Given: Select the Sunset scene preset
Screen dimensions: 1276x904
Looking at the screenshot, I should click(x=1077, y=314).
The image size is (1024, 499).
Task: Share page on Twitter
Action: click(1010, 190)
++++++
Give again each line of the listing above, keeping every word the same.

Given: Select the Sunset scene preset
Screen dimensions: 1276x904
Looking at the screenshot, I should click(x=1077, y=314).
The image size is (1024, 499).
Task: Share page on Twitter
Action: click(1010, 190)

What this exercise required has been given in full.